Commit d749acb6 authored by Jonathan Jenkins's avatar Jonathan Jenkins

Getting started document and minor fixes to model READMEs

parent 82bd3ad7
This document serves the following purposes:
* Introduce and present an overview of the key components making up the CODES
networking library "model-net", along with available models and utilities.
= model-net overview
model-net is a set of networking APIs and models intended to provide
transparent message passing support between LPs, allowing the underlying
network LPs to do the work of routing while user LPs model their applications.
It consists of a number of both simple and complex network models as well as
configuration utilities and communication APIs. A somewhat stale overview is
also given at src/models/networks/model-net/doc/README.
= Components of model-net
== messaging API
model-net provides a few messaging routines for use by LPs. Each specify a
message payload and an event to execute upon message receipt. They allow for:
* push-style messaging, e.g., MPI_Send with an asynchronous MPI_Recv at the
receiver.
* pull-style messaging (e.g., RMA). E.g., LP x issues a pull message event,
which reaches LP y. Upon receipt, LP y sends the specified message payload
back to LP x. LP x executes the event it specified once the message payload
is fully received. Note that, at the modeler level, The pull message event is
not seen by the destination LP (LP y in this example).
* (experimental) initial collective communication support. This is currently
being evaluated - more documentation on this feature will follow.

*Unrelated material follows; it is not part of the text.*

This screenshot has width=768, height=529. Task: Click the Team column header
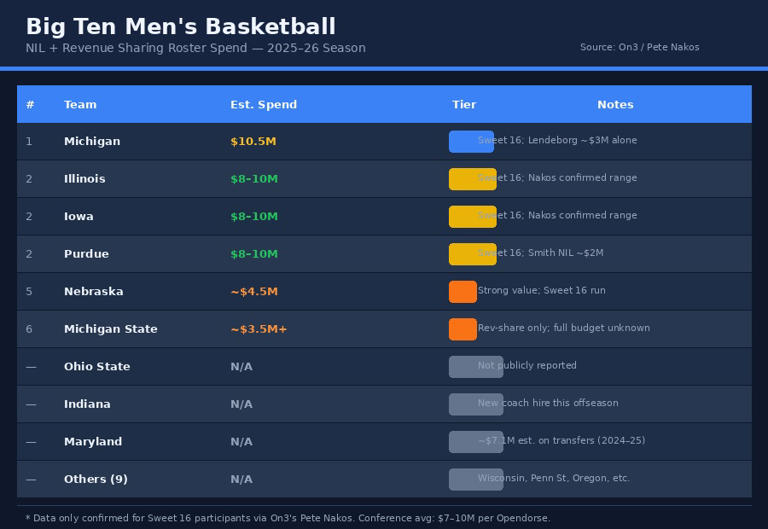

The messaging types, with the exception of the collective routines,
support specializing by LP annotation, only communicating through model-net LPs
containing the given annotation. Additionally, there is initial support for
different message scheduling algorithms - see codes/model-net-sched.h and the
following section. In particular, message-specific parameters can be set via
the model_net_set_msg_param function in codes/model-net.h, which currently is
only used with the "priority" scheduler.
The messaging API is given by codes/model-net.h, through the
model_net_event family of functions. Usage can be found in the example program
of the codes-base repository.
== LP configuration / mapping
model-net LPs, like any other LP in CODES/ROSS, require specification in the
configuration file as well as LP-specific parameters. To identify model-net LPs
to CODES, we use the naming scheme of prefixing model-net LP names with the
string "modelnet_". For example, the "simplenet" LP (see "model-net models")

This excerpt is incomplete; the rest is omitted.